In Italia, come in tanti altri paesi, si sono raggiunti livelli di guardia, al punto che il Parlamento ha inserito nel cosiddetto Codice Rosso una norma specifica che introduce il reato di revenge porn, prevedendo multe da cinquemila a quindicimila euro e la reclusione fino a sei anni per chi lo commette. Ma non basta, se è vero che una ragazza romana corsa a chiedere aiuto alla polizia postale si è sentita rispondere dal poliziotto di turno che non era il caso di perdere tempo per una questione che non era certo di vita o di morte. Dimenticando, evidentemente, la storia di Tiziana Cantone, che si è tolta la vita dopo che un suo video intimo era divenuto virale in rete a sua insaputa e contro la sua volontà. La condotta di quel poliziotto – che mi auguro venga fatta oggetto di un’accurata indagine interna – è purtroppo assai estesa nella società: è l’atteggiamento secondo il quale ciò che riguarda le donne può sempre aspettare.

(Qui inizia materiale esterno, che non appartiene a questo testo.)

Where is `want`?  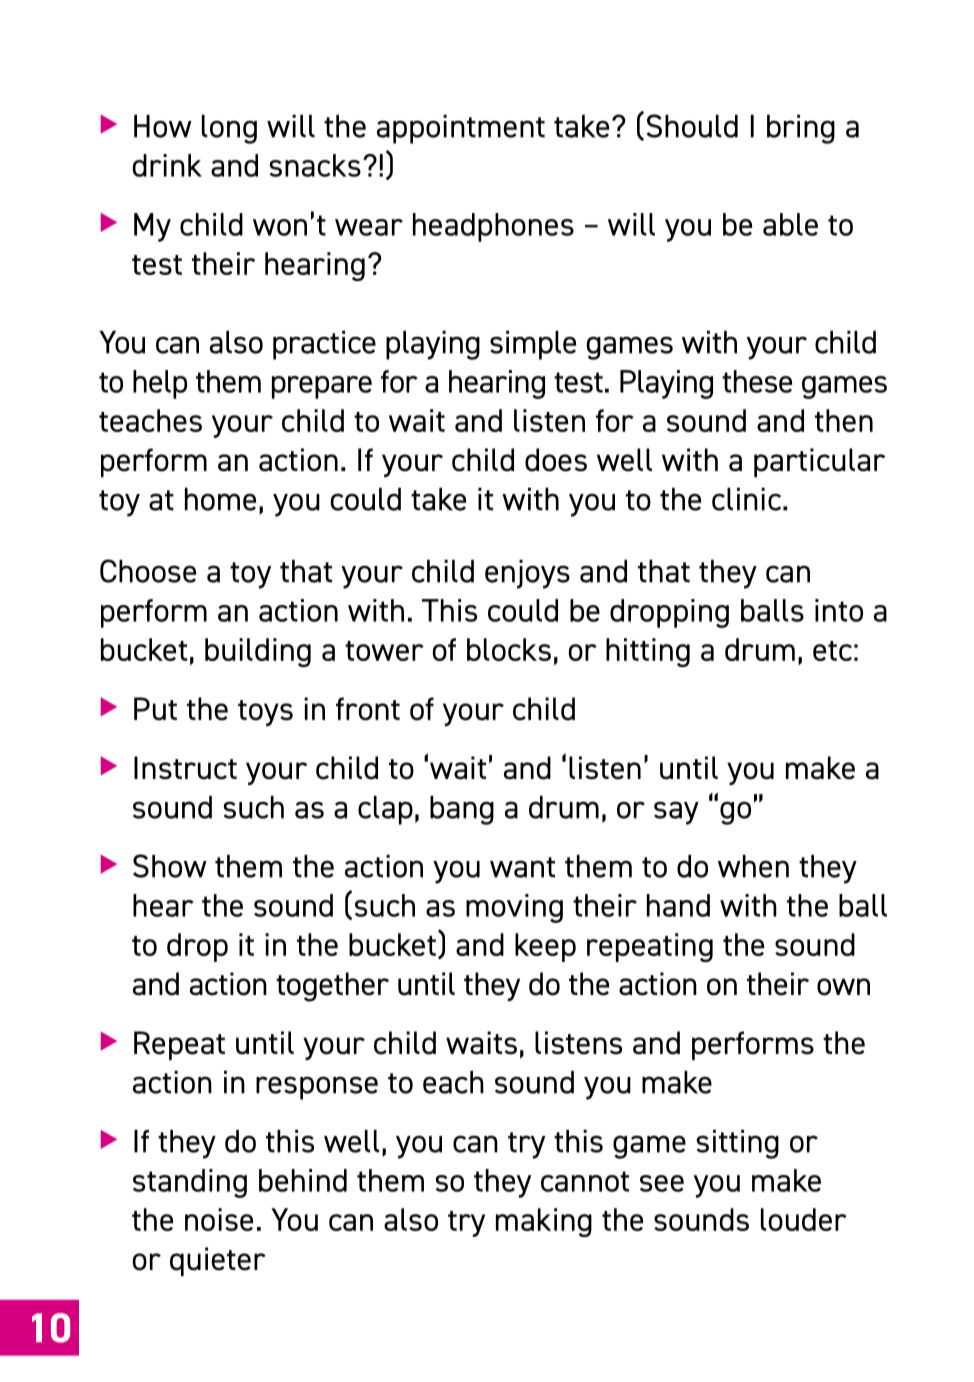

È essenziale che la società civile, così come la scuola, i media e i partiti politici, colgano la gravità del revenge porn e uniscano le forze promuovendo una capillare campagna di informazione e sensibilizzazione sul tema, corredata di un numero verde a cui possono rivolgersi le vittime di questo crimine odioso. Sono stati lo smarrimento e la disperazione di queste donne a spingermi a presentare alla Camera una legge ad hoc che prevede due punti imprescindibili: l’assistenza psicologica alle vittime e la responsabilizzazione delle piattaforme online, senza la cui collaborazione non si riuscirà mai a debellare il fenomeno. Approvarla significa anche sanzionare pesantemente le piattaforme che non provvedono in tempi brevissimi a rimuovere video, immagini e contenuti lesivi e non autorizzati riguardanti le donne che ne fanno denuncia. Perché la rete e i social media sono una straordinaria opportunità, e non possono diventare un luogo dove commettere liberamente qualsiasi nefandezza. Quello che è reato offline è reato anche online.